# SUPPLIED INFORMATION
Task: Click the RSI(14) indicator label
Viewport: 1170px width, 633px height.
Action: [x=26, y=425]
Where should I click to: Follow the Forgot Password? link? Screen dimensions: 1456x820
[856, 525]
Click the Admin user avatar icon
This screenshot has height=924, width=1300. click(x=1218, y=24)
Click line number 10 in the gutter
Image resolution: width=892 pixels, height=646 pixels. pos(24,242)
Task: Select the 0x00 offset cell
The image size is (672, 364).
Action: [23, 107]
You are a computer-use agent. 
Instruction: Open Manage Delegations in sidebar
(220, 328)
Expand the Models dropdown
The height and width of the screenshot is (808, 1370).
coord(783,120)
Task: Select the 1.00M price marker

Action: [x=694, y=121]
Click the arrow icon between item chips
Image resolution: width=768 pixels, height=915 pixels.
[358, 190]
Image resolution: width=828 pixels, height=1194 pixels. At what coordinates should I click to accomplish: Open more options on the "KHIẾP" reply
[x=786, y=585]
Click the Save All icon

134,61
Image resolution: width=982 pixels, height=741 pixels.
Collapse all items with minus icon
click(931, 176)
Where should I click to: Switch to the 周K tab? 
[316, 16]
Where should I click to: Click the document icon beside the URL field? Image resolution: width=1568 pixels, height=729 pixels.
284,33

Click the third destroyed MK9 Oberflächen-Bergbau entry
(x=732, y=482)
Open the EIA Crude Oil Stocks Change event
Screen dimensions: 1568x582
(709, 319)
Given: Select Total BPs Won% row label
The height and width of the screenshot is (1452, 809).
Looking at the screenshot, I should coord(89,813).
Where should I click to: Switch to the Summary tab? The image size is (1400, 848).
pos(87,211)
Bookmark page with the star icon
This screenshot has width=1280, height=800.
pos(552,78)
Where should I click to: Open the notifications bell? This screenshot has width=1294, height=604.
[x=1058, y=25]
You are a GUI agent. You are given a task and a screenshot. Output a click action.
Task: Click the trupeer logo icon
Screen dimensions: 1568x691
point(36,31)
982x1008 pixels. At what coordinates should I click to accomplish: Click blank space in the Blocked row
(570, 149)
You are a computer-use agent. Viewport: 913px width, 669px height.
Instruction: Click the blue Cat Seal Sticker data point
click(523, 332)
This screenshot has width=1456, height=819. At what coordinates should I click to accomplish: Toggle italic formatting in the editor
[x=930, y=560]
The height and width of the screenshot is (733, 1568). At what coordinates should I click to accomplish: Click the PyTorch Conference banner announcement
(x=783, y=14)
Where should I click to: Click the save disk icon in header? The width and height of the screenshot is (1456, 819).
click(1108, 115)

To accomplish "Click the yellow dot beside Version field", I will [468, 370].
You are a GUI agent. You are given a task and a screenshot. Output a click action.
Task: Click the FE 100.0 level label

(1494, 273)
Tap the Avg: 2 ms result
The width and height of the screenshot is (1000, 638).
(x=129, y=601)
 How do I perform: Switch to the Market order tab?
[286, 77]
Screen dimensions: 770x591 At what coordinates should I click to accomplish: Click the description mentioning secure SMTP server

# ASSIGNMENT
Every line from above should appear again in the answer, exactly as written.

# RESULT BELOW
Task: Click the RSI(14) indicator label
Viewport: 1170px width, 633px height.
Action: [x=26, y=425]
Where should I click to: Follow the Forgot Password? link? Screen dimensions: 1456x820
[856, 525]
Click the Admin user avatar icon
This screenshot has height=924, width=1300. click(x=1218, y=24)
Click line number 10 in the gutter
Image resolution: width=892 pixels, height=646 pixels. pos(24,242)
Task: Select the 0x00 offset cell
The image size is (672, 364).
Action: [23, 107]
You are a computer-use agent. 
Instruction: Open Manage Delegations in sidebar
(220, 328)
Expand the Models dropdown
The height and width of the screenshot is (808, 1370).
coord(783,120)
Task: Select the 1.00M price marker

Action: [x=694, y=121]
Click the arrow icon between item chips
Image resolution: width=768 pixels, height=915 pixels.
[358, 190]
Image resolution: width=828 pixels, height=1194 pixels. At what coordinates should I click to accomplish: Open more options on the "KHIẾP" reply
[x=786, y=585]
Click the Save All icon

134,61
Image resolution: width=982 pixels, height=741 pixels.
Collapse all items with minus icon
click(931, 176)
Where should I click to: Switch to the 周K tab? 
[316, 16]
Where should I click to: Click the document icon beside the URL field? Image resolution: width=1568 pixels, height=729 pixels.
284,33

Click the third destroyed MK9 Oberflächen-Bergbau entry
(x=732, y=482)
Open the EIA Crude Oil Stocks Change event
Screen dimensions: 1568x582
(709, 319)
Given: Select Total BPs Won% row label
The height and width of the screenshot is (1452, 809).
Looking at the screenshot, I should coord(89,813).
Where should I click to: Switch to the Summary tab? The image size is (1400, 848).
pos(87,211)
Bookmark page with the star icon
This screenshot has width=1280, height=800.
pos(552,78)
Where should I click to: Open the notifications bell? This screenshot has width=1294, height=604.
[x=1058, y=25]
You are a GUI agent. You are given a task and a screenshot. Output a click action.
Task: Click the trupeer logo icon
Screen dimensions: 1568x691
point(36,31)
982x1008 pixels. At what coordinates should I click to accomplish: Click blank space in the Blocked row
(570, 149)
You are a computer-use agent. Viewport: 913px width, 669px height.
Instruction: Click the blue Cat Seal Sticker data point
click(523, 332)
This screenshot has width=1456, height=819. At what coordinates should I click to accomplish: Toggle italic formatting in the editor
[x=930, y=560]
The height and width of the screenshot is (733, 1568). At what coordinates should I click to accomplish: Click the PyTorch Conference banner announcement
(x=783, y=14)
Where should I click to: Click the save disk icon in header? The width and height of the screenshot is (1456, 819).
click(1108, 115)

To accomplish "Click the yellow dot beside Version field", I will [468, 370].
You are a GUI agent. You are given a task and a screenshot. Output a click action.
Task: Click the FE 100.0 level label

(1494, 273)
Tap the Avg: 2 ms result
The width and height of the screenshot is (1000, 638).
(x=129, y=601)
 How do I perform: Switch to the Market order tab?
[286, 77]
Screen dimensions: 770x591 At what coordinates should I click to accomplish: Click the description mentioning secure SMTP server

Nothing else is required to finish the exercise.